Task inputs.

────────────────────────────────────────

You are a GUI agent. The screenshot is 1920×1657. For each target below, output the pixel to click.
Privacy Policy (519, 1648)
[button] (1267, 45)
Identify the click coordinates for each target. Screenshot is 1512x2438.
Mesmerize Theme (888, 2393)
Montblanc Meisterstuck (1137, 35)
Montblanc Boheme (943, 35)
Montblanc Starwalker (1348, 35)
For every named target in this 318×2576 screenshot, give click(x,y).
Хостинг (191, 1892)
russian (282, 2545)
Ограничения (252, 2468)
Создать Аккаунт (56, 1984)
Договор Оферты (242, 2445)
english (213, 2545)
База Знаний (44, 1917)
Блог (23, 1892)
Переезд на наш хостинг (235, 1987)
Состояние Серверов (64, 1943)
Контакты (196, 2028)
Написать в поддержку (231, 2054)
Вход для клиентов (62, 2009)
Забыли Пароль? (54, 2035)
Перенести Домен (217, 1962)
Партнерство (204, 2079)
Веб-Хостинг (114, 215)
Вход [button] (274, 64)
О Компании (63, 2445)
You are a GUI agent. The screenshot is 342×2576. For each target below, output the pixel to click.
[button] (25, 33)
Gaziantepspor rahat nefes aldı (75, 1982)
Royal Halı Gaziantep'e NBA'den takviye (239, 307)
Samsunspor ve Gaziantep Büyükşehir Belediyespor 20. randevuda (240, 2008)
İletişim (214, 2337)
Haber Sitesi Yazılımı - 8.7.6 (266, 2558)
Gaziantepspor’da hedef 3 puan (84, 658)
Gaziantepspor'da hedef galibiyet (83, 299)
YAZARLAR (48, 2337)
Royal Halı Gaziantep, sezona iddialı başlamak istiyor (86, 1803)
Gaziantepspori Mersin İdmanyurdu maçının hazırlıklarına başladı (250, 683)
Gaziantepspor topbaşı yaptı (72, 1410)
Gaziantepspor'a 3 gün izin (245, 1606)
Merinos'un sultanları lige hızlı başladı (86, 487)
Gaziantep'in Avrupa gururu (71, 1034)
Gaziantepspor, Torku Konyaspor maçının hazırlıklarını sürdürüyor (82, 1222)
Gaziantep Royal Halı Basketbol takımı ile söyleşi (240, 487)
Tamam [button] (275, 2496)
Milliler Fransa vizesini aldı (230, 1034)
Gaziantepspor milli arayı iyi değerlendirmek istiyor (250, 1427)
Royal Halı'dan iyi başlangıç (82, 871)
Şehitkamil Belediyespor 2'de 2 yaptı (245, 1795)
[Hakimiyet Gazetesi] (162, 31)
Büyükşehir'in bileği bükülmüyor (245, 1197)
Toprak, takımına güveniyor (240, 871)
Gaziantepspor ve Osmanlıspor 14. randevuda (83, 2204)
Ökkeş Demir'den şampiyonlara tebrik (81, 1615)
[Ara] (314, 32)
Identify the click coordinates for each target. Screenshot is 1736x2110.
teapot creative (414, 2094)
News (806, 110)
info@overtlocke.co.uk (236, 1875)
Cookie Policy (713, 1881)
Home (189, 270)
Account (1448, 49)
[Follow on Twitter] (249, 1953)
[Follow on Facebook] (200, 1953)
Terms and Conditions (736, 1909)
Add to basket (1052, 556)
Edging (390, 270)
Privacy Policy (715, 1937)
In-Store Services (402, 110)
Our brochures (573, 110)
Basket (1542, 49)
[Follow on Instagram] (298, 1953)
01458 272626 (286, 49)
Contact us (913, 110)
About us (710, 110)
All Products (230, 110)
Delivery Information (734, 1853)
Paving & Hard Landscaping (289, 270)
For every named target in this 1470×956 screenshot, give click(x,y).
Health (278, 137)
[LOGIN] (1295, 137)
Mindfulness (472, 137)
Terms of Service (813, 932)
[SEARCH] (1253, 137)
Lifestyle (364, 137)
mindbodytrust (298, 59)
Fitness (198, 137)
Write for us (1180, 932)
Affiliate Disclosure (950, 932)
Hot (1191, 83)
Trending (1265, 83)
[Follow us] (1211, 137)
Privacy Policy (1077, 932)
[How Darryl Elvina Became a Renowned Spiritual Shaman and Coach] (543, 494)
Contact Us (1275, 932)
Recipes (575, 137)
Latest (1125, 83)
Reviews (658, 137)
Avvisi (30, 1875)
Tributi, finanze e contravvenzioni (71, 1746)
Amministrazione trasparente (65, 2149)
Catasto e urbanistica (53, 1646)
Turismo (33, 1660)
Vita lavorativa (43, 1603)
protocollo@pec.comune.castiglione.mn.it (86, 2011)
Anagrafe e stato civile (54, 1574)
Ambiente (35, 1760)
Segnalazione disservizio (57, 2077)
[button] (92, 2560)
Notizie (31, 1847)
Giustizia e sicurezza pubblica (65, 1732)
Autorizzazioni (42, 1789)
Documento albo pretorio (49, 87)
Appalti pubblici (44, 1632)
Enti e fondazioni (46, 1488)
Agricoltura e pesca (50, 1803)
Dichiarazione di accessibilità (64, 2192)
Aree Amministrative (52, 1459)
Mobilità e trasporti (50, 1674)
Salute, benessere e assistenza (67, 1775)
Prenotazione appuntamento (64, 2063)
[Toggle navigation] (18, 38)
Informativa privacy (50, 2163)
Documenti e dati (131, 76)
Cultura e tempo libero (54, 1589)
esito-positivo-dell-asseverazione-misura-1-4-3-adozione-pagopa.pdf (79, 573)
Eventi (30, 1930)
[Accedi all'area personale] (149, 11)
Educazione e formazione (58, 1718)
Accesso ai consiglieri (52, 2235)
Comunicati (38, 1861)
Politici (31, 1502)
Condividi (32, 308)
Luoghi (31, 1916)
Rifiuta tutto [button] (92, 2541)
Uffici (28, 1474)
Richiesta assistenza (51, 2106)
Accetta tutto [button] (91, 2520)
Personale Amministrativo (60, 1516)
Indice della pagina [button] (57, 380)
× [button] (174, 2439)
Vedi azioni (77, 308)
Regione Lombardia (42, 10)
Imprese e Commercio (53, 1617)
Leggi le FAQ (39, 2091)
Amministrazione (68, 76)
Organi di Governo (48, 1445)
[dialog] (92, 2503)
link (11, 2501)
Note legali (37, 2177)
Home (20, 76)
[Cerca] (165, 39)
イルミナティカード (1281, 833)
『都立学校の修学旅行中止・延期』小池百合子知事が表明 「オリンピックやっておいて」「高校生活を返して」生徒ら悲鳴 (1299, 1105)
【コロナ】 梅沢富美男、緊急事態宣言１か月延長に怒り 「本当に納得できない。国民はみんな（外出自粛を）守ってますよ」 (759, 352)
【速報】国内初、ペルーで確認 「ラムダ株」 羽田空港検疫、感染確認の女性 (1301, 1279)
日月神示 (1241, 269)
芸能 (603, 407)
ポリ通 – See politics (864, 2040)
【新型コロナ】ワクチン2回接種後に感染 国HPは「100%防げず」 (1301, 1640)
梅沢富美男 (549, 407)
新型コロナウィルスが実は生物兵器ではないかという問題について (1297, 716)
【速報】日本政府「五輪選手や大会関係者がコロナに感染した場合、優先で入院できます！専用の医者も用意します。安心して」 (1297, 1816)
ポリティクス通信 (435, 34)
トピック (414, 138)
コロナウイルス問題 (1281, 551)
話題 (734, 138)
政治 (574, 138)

────────────────────────────────────────

The response must consist solely of the lines from the first line of the entries through the line containing "О Компании (63, 2445)", repeated exactly.

Exercise output.
You are a GUI agent. The screenshot is 1920×1657. For each target below, output the pixel to click.
Privacy Policy (519, 1648)
[button] (1267, 45)
Identify the click coordinates for each target. Screenshot is 1512x2438.
Mesmerize Theme (888, 2393)
Montblanc Meisterstuck (1137, 35)
Montblanc Boheme (943, 35)
Montblanc Starwalker (1348, 35)
For every named target in this 318×2576 screenshot, give click(x,y).
Хостинг (191, 1892)
russian (282, 2545)
Ограничения (252, 2468)
Создать Аккаунт (56, 1984)
Договор Оферты (242, 2445)
english (213, 2545)
База Знаний (44, 1917)
Блог (23, 1892)
Переезд на наш хостинг (235, 1987)
Состояние Серверов (64, 1943)
Контакты (196, 2028)
Написать в поддержку (231, 2054)
Вход для клиентов (62, 2009)
Забыли Пароль? (54, 2035)
Перенести Домен (217, 1962)
Партнерство (204, 2079)
Веб-Хостинг (114, 215)
Вход [button] (274, 64)
О Компании (63, 2445)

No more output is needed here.